Nos enfants sont fascinés par le processus. Ils comprennent intuitivement qu’il se passe ici quelque chose de spécial – quelque chose qui demande du temps, qui ne se fait pas en un clic. Dans un monde qui va toujours plus vite, le batik est une déclaration : « Je prends le temps qu’il faut pour créer mon œuvre d’art. »
Le défi : couche après couche vers la diversité
La grande différence avec notre expérience chez les Hmong : ici, on ne travaille pas avec une seule couleur. Ici, il s’agit de plusieurs couleurs, de complexité.
Jezima nous explique le procédé : on commence par la couleur la plus claire et on progresse pas à pas vers les plus foncées. D’abord, on dessine avec la cire chaude les zones qui doivent rester blanches. Puis vient le premier bain de couleur – généralement jaune ou un bleu clair. On laisse sécher. Puis on applique à nouveau de la cire, cette fois sur les zones qui doivent garder cette couleur. Bain de couleur suivant, un peu plus foncé. Et ainsi de suite.
À chaque couche, le motif devient plus complexe. Les couleurs se superposent, de nouvelles teintes apparaissent. À la fin, après plusieurs passages, on peut créer des motifs incroyablement variés – des tons pastel délicats aux couleurs profondes et riches sur un seul morceau de tissu.
Cela rend leurs vêtements uniques. Aucun n’est pareil à un autre. Chacun porte la signature de la personne qui l’a fait, les choix qu’elle a faits, le temps qu’elle y a consacré.
Des vêtements alternatifs avec âme
Nous aimons les vêtements alternatifs qui ne se contentent pas de suivre la mode dominante. Des vêtements aussi variés et uniques que les personnes qui les portent. Tout comme le batik – chaque pièce est différente, chaque motif raconte sa propre histoire.
Pour nous, ce sont des vêtements spirituels au sens premier : des vêtements qui ont une âme, qui te relient à quelque chose de plus grand. Qui portent l’énergie des personnes qui les ont fabriqués. Qui témoignent du respect pour le savoir-faire, la tradition et le temps investi.

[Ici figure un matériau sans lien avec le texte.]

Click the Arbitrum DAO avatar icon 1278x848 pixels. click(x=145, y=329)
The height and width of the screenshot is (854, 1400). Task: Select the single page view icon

Chez virblatt, nous travaillons avec cette même idée : la mode porteuse de sens. Des vêtements produits équitablement, qui respectent le travail traditionnel, qui créent un lien entre le porteur et les personnes qui les ont faits.
La leçon
Jezima prévoit de continuer jusqu’au bout. « Je continuerai aussi longtemps que je le pourrai. »
Voici le message que nous retenons : fais ce que tu aimes. Tiens bon, même quand c’est difficile. Prends soin des gens autour de toi. N’abandonne pas.
Une autre leçon importante pour nous : quand tu voyages, ne te contente pas d’effleurer la surface. Parle avec les gens. Demande-leur leurs histoires. Sois curieux. Écoute. Alors tu apprends vraiment quelque chose. Alors une vraie connexion se crée.
Le batik nous enseigne que les plus beaux motifs naissent quand on travaille couche après couche. Avec patience. Avec dévouement. Avec la certitude que cela en vaut la peine.